Great wine and good food
Durres is all focused on the Adriatic Sea. Large harbor cranes along the coast are replaced by string of hotels. Great restaurants with casual atmosphere - it is not so bad to be here.
We were supposed to go in the village of Berat, located a hundred kilometers south of Tirana. This small town in the communist era served as a museum of Albanian history, with preserved medieval churches and mosques. However, we gave up due to the extremely poor conditions of Albanian roads and rain that was falling relentlessly those days. Those rainy days we acquainted restaurants and were pleasantly surprised.
Great wine, good food and all for a small price. Although the quality varies greatly, we were repeatedly delighted with the ratio of quality and price.
Visiting Albania responded to our questione, how does this completely closed and isolated country look like today? It`s hard to realize that this country located in the heart of Europe is so different from the old EU members Greece and Italy, which surround Albania. But precisely because it is so different and yet so close, we were pleased with our visit to this unusual country.

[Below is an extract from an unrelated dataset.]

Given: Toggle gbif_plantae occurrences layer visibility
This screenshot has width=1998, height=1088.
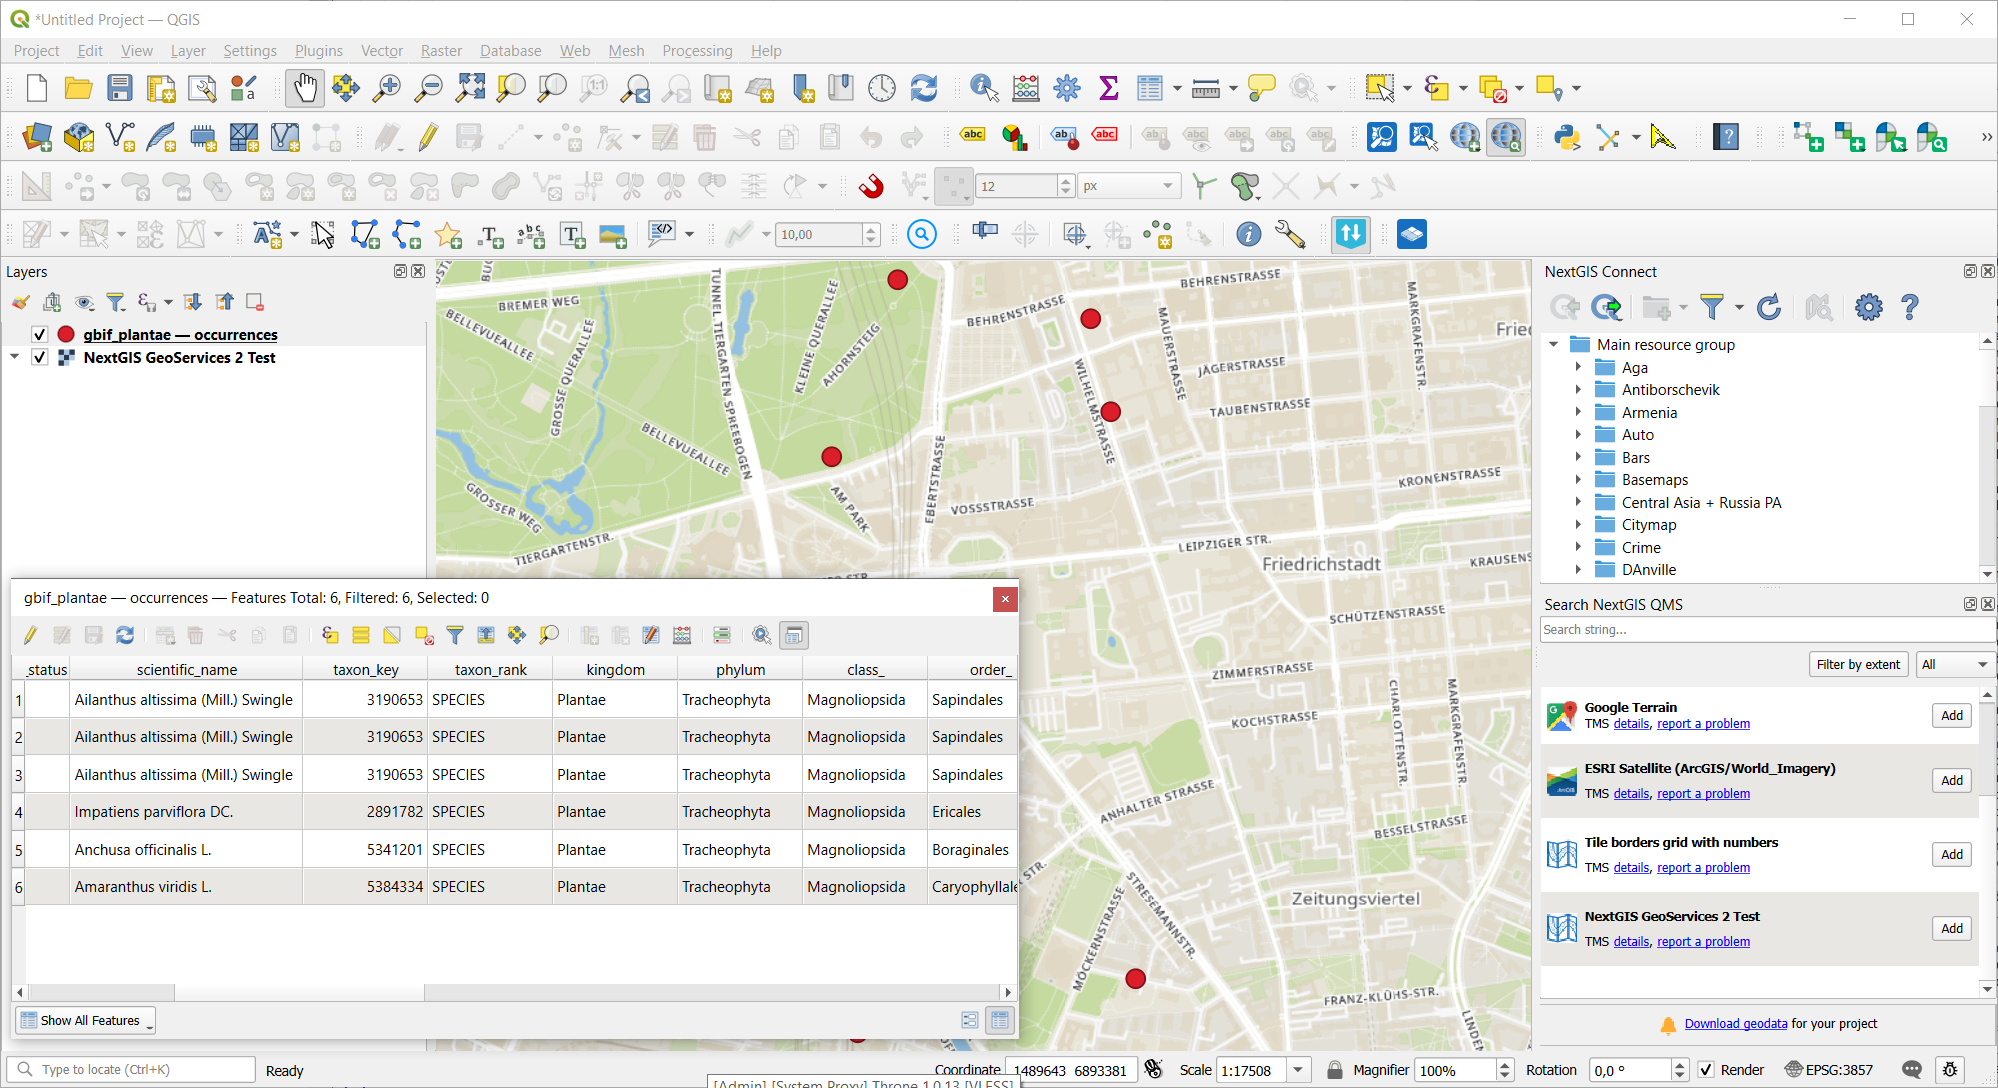Looking at the screenshot, I should [x=40, y=334].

Crazy ideas of Albanian drivers
During communism, cars were a privilege of party officials and "ordinary" sat behind the wheel just fifteen years ago. To make matters worse, the anarchy into which the country was plunged into poured a huge river of stolen cars from all over Europe, and all are mostly Mercedes cars. Bad drivers in fast cars are a terrible combination. The only logical driver`s "strategy" is the ultimate defensive driving. Each curve is a danger, becouse someone from the opposite direction might cut the turn. In the city traffic is even more difficult, because the rules are almost non-existent. Traffic in Tirana is very stressful, but also slow and frustrating. Delays are everyday. A happy side of Albanian traffic are ideas that come to Albanian drivers, which do not exist nowhere in Europe. For example, the roof of a Mercedes holds two huge sofas that significantly exceed the width of the car. There are all sorts of cobbled chariot and tricycles, which are completely illogical and ridiculous traffic solutions. However, the driver in Albania feels most comfortable when he parks his car and continues to travel on foot.